E, nem no dias das mães, se pode andar pelas ruas sem ser indevidamente abordado!

Em plena e suposta democracia é triste ver a população brasileira sofrer calada diante dos desmandos praticados no país, no qual se inclui o abuso de autoridade e a falta de segurança pública. Com a agravante de que os policiais, que deviam cuidar da população, de socorrê-la, salvaguarda-la de perigos são estimulados a violá-la.

Pergunto: este país, que tem no art. 1º da Constituição Federal, a garantia de que estamos num Estado Democrático de Direito, ficará de ponta cabeça, com cidadãos de bem sendo violados, até quando?


[1] HC 801049.5/1, Tribunal de Justiça de São Paulo.

3 comentários:

Abrasel Bahia disse...

Caro Rizzato,

Muito obrigado! Mentes lúcidas e desejosas de efetivos resultados na melhoria de nossa sociedade são as que poderão nos livrar desta triste trajetória policialesca e hipócrita daqueles que legislam sob holofotes!

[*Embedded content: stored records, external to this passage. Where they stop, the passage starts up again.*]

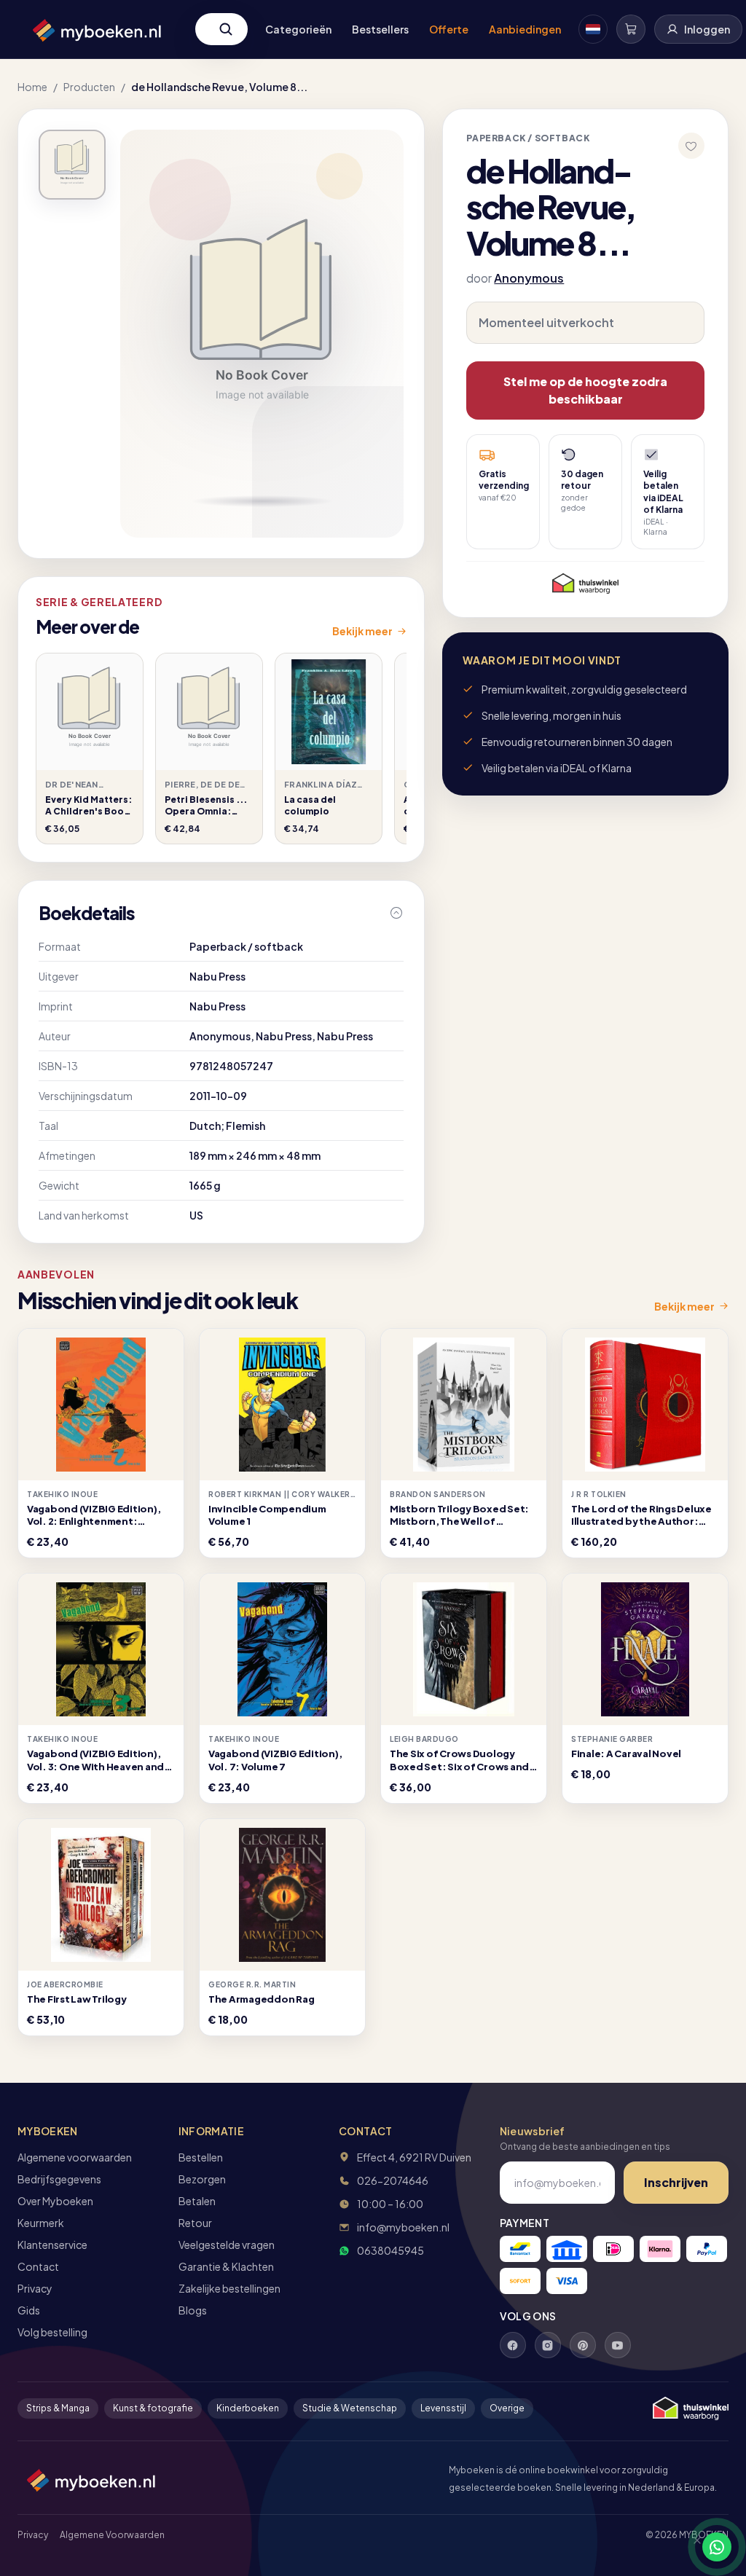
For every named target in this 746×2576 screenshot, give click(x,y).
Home (32, 86)
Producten (89, 86)
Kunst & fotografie (153, 2408)
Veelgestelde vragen (226, 2244)
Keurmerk (40, 2222)
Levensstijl (443, 2408)
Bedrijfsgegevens (59, 2179)
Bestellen (200, 2157)
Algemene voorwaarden (74, 2157)
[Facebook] (513, 2345)
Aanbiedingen (525, 29)
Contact (38, 2266)
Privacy (34, 2288)
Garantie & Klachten (226, 2266)
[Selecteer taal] (593, 29)
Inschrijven (676, 2182)
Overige (507, 2408)
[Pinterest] (583, 2345)
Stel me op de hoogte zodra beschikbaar (585, 390)
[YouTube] (618, 2345)
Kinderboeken (247, 2408)
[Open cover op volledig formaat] (72, 165)
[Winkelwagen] (630, 29)
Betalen (197, 2200)
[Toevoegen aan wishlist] (691, 146)
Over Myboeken (55, 2200)
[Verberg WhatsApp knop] (690, 2547)
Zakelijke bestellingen (229, 2288)
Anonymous (529, 278)
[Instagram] (548, 2345)
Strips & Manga (58, 2408)
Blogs (192, 2310)
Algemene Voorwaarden (112, 2534)
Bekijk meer (362, 630)
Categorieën (298, 29)
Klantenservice (52, 2244)
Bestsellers (380, 29)
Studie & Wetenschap (349, 2408)
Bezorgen (202, 2179)
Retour (195, 2222)
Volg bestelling (52, 2332)
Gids (28, 2310)
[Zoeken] (226, 29)
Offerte (448, 29)
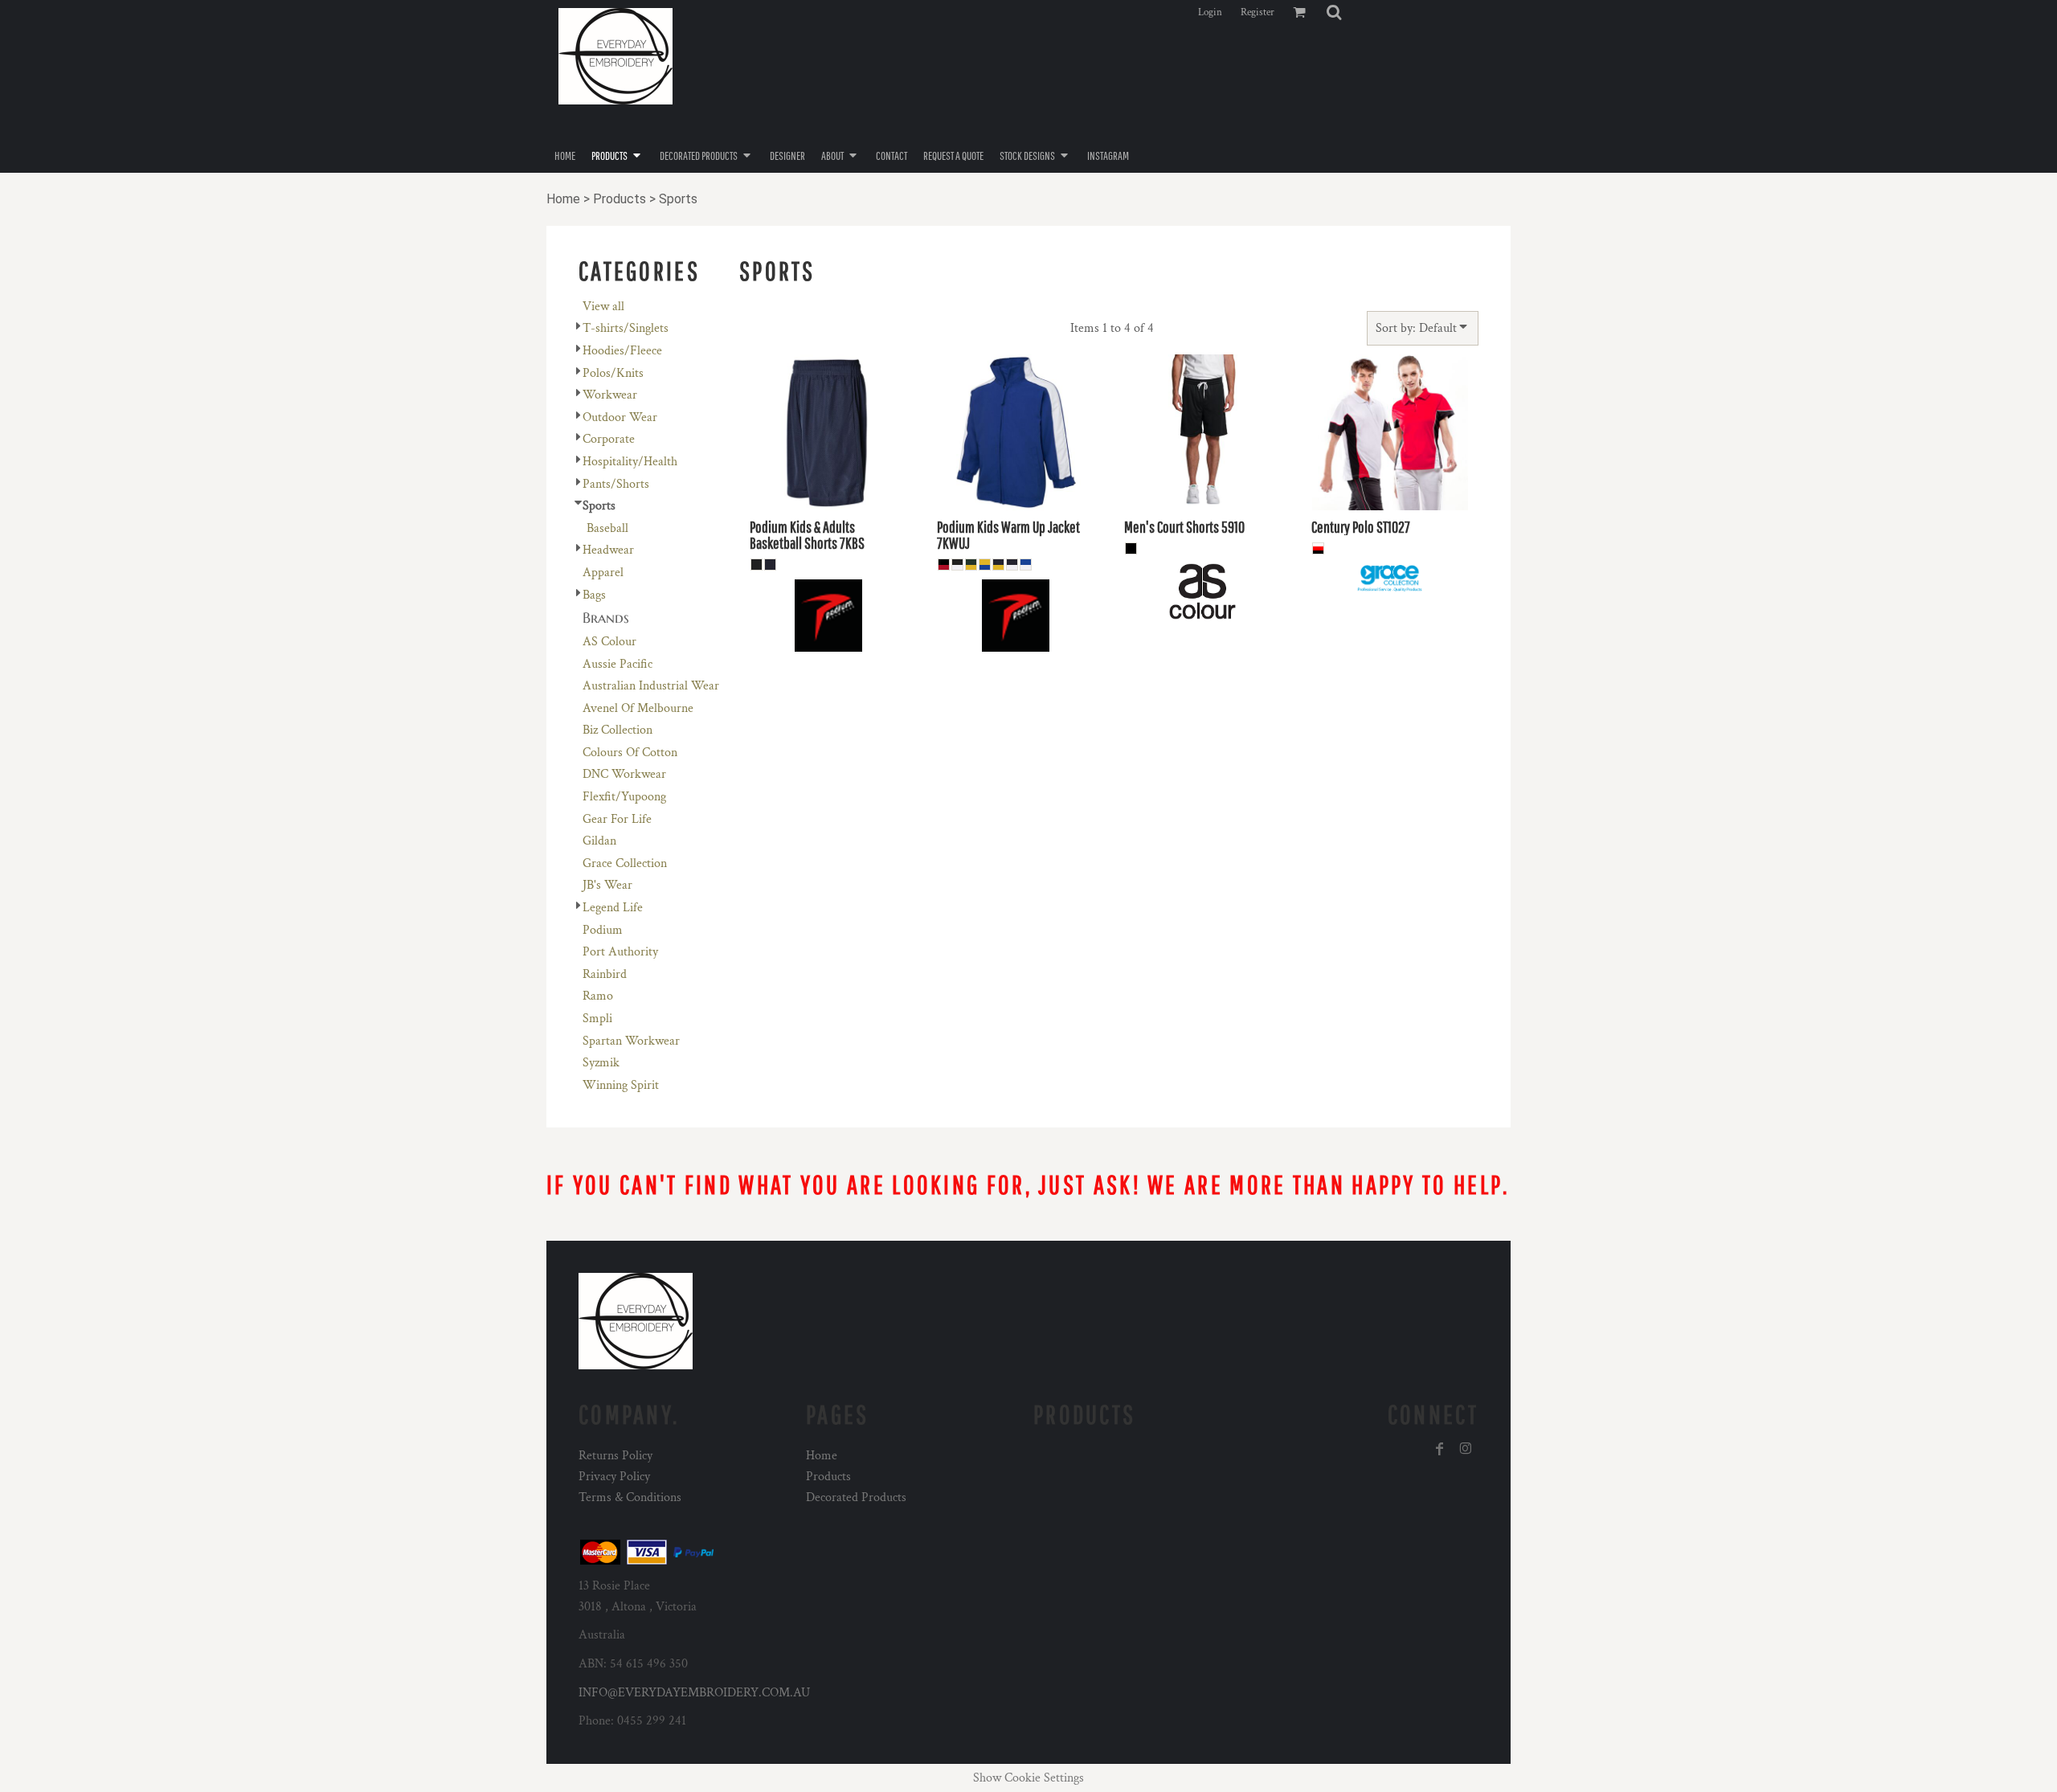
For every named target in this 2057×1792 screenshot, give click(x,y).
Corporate (609, 439)
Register (1257, 12)
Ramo (598, 996)
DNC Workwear (624, 774)
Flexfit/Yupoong (624, 796)
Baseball (607, 528)
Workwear (610, 395)
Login (1210, 12)
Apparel (603, 572)
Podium (603, 930)
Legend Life (613, 907)
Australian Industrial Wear (651, 685)
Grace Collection (625, 863)
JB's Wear (607, 885)
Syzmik (601, 1062)
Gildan (599, 841)
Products (619, 199)
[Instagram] (1465, 1449)
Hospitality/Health (630, 461)
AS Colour (609, 641)
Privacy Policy (614, 1476)
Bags (594, 595)
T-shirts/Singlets (626, 328)
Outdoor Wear (620, 417)
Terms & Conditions (630, 1497)
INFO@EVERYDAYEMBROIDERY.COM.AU (694, 1692)
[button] (1334, 12)
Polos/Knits (613, 373)
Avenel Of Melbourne (638, 708)
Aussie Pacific (617, 664)
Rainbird (605, 974)
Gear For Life (617, 819)
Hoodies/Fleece (622, 350)
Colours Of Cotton (630, 752)
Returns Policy (615, 1455)
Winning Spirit (621, 1085)
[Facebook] (1440, 1449)
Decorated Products (856, 1497)
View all (603, 306)
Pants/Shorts (616, 484)
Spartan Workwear (631, 1041)
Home (563, 199)
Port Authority (620, 951)
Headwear (608, 550)
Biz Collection (617, 730)
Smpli (597, 1018)
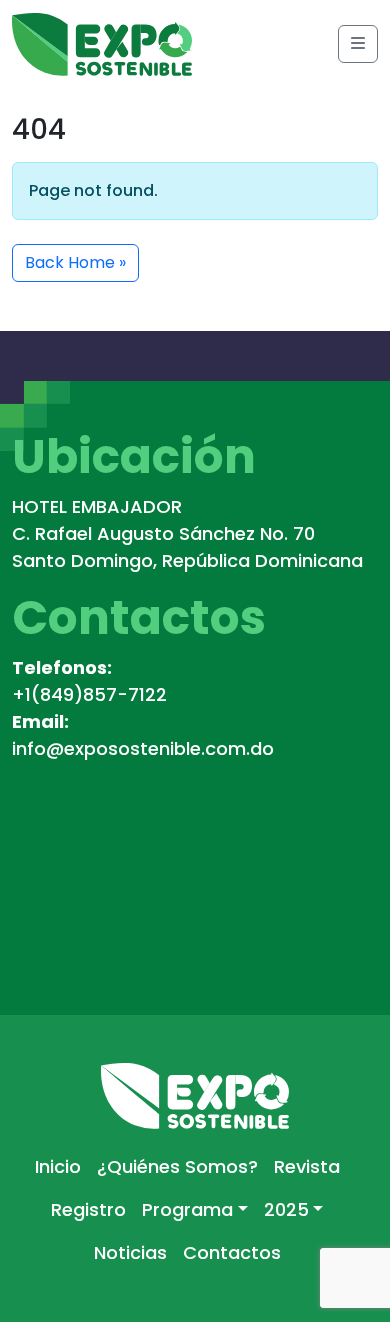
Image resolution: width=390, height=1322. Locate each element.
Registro (88, 1209)
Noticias (130, 1252)
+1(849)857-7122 (89, 694)
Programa (187, 1209)
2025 (286, 1209)
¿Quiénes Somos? (177, 1166)
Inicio (58, 1166)
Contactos (232, 1252)
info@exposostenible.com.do (143, 748)
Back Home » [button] (75, 262)
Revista (307, 1166)
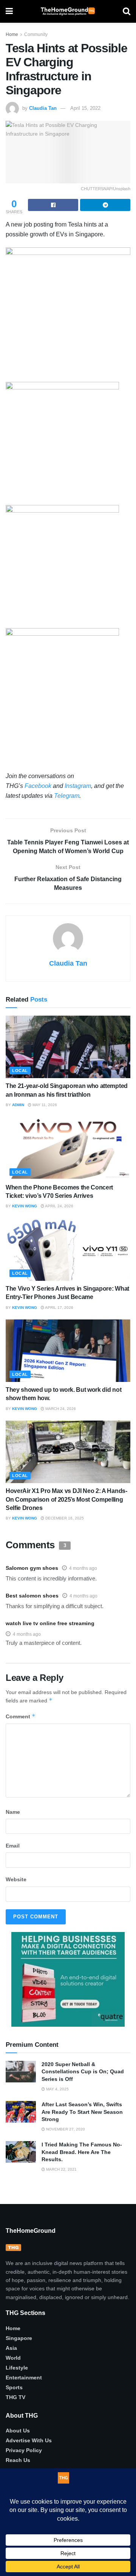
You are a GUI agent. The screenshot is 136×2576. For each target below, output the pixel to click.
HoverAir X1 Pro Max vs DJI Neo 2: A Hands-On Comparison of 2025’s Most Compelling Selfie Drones (66, 1499)
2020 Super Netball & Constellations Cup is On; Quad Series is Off (83, 2071)
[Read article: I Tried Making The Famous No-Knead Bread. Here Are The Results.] (21, 2152)
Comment (21, 1716)
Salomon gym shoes (32, 1568)
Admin (18, 1105)
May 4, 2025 (57, 2089)
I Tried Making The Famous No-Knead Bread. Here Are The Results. (82, 2151)
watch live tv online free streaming (50, 1623)
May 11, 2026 (44, 1105)
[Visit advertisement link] (68, 1979)
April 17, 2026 (58, 1307)
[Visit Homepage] (68, 11)
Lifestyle (17, 2368)
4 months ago (83, 1568)
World (13, 2358)
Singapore (19, 2338)
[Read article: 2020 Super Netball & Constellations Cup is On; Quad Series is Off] (21, 2071)
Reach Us (18, 2460)
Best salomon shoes (32, 1596)
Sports (14, 2387)
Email (13, 1846)
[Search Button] (126, 11)
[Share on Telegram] (105, 205)
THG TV (15, 2397)
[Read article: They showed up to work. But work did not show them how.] (68, 1350)
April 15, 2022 (85, 108)
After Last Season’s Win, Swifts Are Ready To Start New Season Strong (82, 2111)
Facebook (38, 786)
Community (36, 34)
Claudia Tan (43, 108)
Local (20, 1070)
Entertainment (24, 2377)
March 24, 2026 (60, 1409)
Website (16, 1879)
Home (12, 34)
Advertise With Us (29, 2440)
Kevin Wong (24, 1206)
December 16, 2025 (64, 1518)
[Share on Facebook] (53, 205)
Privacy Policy (24, 2450)
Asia (11, 2348)
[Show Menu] (9, 11)
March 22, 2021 (61, 2169)
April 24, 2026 (58, 1206)
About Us (18, 2431)
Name (13, 1812)
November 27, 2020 (65, 2129)
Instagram (78, 786)
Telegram (66, 795)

Sabrina Noureddine disse...

Prezado Prof. Rizzatto,
Concordo com esse sentimento, e o pior é que isto está ocorrendo em todas as esferas do Poder Executivo, é o que sinto ao atuar na área administrativa tributária, conforme o que escrevi no meu blog na semana passada, se tiver interesse nessa área também, será uma honra sua visita: http://sabrinanoureddine.blogspot.com
Abs.

Anônimo disse...

O texto estaria impecável se não fosse sua insistência em defender "o cidadão de bem" que bebe sua cervejinha. Busque pesquisas sobre o efeito de uma "cervejinha" no corpo humano e o quanto essa bebida pode comprometer os reflexos e observe seu cidadão passar de pessoa de bem para homicida. Temos responsabilidades, quem bebe não deve dirigir. O consumo de bebida alcóolica atúa de formas diferentes em cada pessoa. Um copo de cerveja pode não oferecer grandes mudanças para alguns, mas para outros, pode causar embriaguez. Esse tipo de bebida é lícita, mas ainda assim é droga. O seu cidadão de bem pode matar alguém, mas só nos damos conta disso quando perdemos um ente querido por conta de um cidadão de bem.
Eu apoio a Lei Seca, afinal não podemos permitir que mais um cidadão de bem se transforme num assassino. No mais, concordo com você.
Abraços.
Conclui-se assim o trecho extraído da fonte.